Given exercise:
Please retype the data from the line with "The image size is (678, 430)." up to and including the line with "tap(449, 172)", keeping every line unchanged.

Pointing records for text and elements:
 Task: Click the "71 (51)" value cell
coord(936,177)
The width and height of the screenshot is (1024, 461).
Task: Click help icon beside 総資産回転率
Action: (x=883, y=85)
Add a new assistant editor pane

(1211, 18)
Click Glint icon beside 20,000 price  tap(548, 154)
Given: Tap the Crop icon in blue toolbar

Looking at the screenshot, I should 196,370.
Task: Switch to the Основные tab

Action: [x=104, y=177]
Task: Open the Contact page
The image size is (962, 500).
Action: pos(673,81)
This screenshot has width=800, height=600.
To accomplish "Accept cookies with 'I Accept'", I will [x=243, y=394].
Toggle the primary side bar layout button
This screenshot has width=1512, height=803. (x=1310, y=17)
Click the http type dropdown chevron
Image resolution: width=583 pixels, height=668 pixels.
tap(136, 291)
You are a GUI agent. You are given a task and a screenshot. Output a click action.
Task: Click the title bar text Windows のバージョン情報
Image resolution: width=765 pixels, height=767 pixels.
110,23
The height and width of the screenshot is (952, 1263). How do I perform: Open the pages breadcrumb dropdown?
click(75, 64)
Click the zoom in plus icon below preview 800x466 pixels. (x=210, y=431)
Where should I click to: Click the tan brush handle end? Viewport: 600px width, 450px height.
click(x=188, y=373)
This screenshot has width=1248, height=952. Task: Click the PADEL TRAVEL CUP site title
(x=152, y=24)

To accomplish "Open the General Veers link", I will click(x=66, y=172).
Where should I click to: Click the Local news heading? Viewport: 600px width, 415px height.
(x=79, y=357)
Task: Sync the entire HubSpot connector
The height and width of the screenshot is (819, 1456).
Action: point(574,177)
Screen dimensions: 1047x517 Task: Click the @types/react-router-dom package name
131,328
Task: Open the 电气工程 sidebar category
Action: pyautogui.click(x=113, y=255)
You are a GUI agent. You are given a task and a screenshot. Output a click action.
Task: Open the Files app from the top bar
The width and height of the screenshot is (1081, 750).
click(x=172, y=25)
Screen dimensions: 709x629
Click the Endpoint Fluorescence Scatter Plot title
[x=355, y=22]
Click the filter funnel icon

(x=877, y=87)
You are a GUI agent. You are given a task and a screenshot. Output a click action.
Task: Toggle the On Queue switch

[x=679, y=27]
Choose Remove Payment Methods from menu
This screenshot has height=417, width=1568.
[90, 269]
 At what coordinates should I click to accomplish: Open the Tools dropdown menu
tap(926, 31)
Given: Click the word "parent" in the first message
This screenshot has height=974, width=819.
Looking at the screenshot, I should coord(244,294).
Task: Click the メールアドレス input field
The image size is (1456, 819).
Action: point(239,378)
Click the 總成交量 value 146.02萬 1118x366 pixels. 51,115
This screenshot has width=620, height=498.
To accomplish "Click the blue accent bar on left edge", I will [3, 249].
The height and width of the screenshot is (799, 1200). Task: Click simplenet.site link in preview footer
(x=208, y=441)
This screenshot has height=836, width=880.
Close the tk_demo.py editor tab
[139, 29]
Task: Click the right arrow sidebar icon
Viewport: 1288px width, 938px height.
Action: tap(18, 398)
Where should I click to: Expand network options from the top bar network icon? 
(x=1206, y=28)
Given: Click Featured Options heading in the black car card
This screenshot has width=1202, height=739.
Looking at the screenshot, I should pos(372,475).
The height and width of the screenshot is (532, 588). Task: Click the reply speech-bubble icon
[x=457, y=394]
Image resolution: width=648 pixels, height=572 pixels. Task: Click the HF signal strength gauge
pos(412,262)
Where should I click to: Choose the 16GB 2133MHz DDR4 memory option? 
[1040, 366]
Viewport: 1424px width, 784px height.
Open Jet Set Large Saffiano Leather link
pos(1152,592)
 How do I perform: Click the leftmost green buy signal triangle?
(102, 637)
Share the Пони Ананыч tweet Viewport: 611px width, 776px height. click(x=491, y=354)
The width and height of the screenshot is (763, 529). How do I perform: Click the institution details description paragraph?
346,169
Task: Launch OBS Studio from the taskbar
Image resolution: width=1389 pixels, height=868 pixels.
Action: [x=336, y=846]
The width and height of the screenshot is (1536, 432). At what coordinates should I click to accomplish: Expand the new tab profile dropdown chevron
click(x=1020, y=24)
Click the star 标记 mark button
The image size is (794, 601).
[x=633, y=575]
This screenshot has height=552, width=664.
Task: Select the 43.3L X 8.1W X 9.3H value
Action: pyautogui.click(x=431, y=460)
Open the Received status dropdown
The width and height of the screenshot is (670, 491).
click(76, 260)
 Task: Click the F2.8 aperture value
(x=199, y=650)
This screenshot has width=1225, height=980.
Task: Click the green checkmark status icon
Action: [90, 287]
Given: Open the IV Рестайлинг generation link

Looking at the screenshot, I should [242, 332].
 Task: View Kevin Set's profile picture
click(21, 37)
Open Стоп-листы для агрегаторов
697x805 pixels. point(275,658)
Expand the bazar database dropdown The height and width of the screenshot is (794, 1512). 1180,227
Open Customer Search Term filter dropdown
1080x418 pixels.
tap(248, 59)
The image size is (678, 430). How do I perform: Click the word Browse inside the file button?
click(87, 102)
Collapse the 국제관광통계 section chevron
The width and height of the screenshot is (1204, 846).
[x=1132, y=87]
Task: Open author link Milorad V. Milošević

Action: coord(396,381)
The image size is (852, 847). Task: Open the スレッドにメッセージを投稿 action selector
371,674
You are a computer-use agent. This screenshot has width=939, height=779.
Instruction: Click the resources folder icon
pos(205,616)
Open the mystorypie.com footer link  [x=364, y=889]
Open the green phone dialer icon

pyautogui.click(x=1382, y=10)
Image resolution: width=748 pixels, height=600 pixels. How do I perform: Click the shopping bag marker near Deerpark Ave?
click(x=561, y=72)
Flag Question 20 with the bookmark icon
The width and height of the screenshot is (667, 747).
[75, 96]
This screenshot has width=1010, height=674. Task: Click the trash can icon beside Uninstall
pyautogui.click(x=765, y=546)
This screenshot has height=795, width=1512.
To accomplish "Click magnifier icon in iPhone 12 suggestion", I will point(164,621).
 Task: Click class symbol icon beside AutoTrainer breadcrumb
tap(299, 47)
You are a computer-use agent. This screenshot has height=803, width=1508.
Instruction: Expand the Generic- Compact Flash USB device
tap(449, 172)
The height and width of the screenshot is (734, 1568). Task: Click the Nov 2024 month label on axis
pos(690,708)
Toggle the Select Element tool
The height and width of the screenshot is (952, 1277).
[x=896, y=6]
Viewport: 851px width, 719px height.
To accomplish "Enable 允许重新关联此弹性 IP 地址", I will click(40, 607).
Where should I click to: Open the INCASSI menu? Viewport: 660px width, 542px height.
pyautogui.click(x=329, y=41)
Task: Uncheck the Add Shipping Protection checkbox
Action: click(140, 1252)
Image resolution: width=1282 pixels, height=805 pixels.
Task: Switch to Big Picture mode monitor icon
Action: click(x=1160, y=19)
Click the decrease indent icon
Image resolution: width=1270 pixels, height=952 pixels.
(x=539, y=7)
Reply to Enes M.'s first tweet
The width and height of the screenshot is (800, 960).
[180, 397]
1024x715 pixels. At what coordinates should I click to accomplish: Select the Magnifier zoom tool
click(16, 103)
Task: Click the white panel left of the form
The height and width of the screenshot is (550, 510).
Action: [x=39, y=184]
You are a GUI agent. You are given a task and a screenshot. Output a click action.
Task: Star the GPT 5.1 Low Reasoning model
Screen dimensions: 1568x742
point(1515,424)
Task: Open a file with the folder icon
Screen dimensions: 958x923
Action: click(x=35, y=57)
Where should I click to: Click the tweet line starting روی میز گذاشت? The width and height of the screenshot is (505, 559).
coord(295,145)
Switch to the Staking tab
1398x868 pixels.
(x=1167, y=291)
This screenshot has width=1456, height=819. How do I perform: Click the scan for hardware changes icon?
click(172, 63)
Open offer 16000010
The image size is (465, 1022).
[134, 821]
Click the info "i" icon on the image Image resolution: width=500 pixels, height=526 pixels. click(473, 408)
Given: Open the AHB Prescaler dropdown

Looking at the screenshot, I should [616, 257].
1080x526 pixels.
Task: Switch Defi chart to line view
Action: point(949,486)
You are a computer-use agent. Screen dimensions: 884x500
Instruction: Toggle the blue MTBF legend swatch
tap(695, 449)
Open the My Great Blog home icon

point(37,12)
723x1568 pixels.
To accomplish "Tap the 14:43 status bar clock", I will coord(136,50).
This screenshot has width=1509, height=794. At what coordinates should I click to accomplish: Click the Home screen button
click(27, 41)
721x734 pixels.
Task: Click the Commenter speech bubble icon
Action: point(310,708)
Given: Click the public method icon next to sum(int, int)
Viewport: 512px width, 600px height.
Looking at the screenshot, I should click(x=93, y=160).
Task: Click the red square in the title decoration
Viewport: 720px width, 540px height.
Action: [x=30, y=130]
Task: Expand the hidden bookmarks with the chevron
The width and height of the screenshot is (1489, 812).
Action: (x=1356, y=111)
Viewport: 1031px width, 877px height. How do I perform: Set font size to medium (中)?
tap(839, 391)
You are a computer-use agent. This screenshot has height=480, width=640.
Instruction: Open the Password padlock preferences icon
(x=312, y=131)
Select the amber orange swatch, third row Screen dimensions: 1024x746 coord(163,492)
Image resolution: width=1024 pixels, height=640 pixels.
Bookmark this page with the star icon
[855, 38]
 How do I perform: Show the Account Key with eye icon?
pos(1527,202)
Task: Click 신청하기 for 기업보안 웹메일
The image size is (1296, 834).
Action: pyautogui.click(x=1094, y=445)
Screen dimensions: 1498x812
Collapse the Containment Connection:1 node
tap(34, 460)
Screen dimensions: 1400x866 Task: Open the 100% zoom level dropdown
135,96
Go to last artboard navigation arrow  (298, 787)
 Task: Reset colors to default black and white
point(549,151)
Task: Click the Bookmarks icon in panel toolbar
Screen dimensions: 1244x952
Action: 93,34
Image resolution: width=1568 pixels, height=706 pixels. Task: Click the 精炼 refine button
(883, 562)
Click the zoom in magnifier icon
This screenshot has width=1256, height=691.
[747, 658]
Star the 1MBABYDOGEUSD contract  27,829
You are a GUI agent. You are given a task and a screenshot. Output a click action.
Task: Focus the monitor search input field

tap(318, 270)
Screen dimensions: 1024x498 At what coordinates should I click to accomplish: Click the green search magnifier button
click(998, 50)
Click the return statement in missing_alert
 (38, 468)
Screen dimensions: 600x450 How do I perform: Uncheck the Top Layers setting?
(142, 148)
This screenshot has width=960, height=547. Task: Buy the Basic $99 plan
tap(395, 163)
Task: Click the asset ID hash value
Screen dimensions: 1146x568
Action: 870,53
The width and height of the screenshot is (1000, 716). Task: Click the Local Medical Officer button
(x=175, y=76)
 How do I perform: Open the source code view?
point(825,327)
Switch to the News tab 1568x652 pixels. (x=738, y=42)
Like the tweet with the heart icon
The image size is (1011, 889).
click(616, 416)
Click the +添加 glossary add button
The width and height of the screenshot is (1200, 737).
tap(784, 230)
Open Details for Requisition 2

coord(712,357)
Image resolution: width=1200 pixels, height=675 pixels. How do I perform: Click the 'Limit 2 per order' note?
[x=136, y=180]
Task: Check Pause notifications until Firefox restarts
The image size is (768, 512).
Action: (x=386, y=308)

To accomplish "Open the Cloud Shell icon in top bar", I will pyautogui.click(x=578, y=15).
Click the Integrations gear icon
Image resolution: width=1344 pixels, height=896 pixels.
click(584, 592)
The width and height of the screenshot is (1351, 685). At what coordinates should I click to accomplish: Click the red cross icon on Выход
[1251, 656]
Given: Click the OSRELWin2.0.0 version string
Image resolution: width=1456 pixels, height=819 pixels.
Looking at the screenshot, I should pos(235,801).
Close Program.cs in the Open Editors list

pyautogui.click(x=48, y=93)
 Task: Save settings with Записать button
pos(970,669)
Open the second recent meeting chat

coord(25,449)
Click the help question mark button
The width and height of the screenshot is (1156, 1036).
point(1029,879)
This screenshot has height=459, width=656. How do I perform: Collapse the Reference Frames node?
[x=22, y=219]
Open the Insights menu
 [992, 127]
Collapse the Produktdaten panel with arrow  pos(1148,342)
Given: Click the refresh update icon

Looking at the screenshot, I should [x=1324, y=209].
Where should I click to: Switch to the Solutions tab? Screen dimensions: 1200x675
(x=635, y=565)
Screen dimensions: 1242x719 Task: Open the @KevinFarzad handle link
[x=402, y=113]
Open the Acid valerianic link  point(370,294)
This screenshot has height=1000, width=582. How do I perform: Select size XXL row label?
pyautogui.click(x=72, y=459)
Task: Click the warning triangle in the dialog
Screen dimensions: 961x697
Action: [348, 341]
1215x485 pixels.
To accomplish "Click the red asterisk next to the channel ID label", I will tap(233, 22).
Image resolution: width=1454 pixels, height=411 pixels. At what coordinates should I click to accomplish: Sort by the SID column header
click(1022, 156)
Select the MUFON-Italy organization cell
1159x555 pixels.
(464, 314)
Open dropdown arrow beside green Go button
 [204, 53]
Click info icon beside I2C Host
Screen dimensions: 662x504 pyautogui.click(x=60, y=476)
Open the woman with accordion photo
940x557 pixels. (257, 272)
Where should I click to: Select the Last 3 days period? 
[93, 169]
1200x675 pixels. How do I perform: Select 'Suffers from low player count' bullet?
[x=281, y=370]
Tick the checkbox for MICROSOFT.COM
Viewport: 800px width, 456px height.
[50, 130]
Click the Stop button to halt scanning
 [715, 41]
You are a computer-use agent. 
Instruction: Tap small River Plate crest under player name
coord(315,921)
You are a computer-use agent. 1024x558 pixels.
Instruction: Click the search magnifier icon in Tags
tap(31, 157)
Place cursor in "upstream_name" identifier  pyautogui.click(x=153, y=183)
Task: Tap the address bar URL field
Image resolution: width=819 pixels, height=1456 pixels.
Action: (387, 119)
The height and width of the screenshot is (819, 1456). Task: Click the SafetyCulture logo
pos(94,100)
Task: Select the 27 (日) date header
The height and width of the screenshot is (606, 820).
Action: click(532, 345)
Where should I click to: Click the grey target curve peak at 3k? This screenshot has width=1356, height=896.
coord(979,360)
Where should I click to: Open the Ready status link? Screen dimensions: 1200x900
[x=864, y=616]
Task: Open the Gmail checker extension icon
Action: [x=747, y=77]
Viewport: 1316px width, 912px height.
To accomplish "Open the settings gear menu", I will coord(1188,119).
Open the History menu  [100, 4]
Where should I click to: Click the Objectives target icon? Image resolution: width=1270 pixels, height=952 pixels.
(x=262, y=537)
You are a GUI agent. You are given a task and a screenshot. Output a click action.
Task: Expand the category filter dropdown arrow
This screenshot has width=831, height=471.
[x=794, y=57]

Solution for this problem:
The image size is (678, 430). How do I perform: Click the word Browse inside the file button?
click(87, 102)
Collapse the 국제관광통계 section chevron
The width and height of the screenshot is (1204, 846).
[x=1132, y=87]
Task: Open author link Milorad V. Milošević

Action: coord(396,381)
The image size is (852, 847). Task: Open the スレッドにメッセージを投稿 action selector
371,674
You are a computer-use agent. This screenshot has width=939, height=779.
Instruction: Click the resources folder icon
pos(205,616)
Open the mystorypie.com footer link  [x=364, y=889]
Open the green phone dialer icon

pyautogui.click(x=1382, y=10)
Image resolution: width=748 pixels, height=600 pixels. How do I perform: Click the shopping bag marker near Deerpark Ave?
click(x=561, y=72)
Flag Question 20 with the bookmark icon
The width and height of the screenshot is (667, 747).
[75, 96]
This screenshot has width=1010, height=674. Task: Click the trash can icon beside Uninstall
pyautogui.click(x=765, y=546)
This screenshot has height=795, width=1512.
To accomplish "Click magnifier icon in iPhone 12 suggestion", I will point(164,621).
 Task: Click class symbol icon beside AutoTrainer breadcrumb
tap(299, 47)
You are a computer-use agent. This screenshot has height=803, width=1508.
Instruction: Expand the Generic- Compact Flash USB device
tap(449, 172)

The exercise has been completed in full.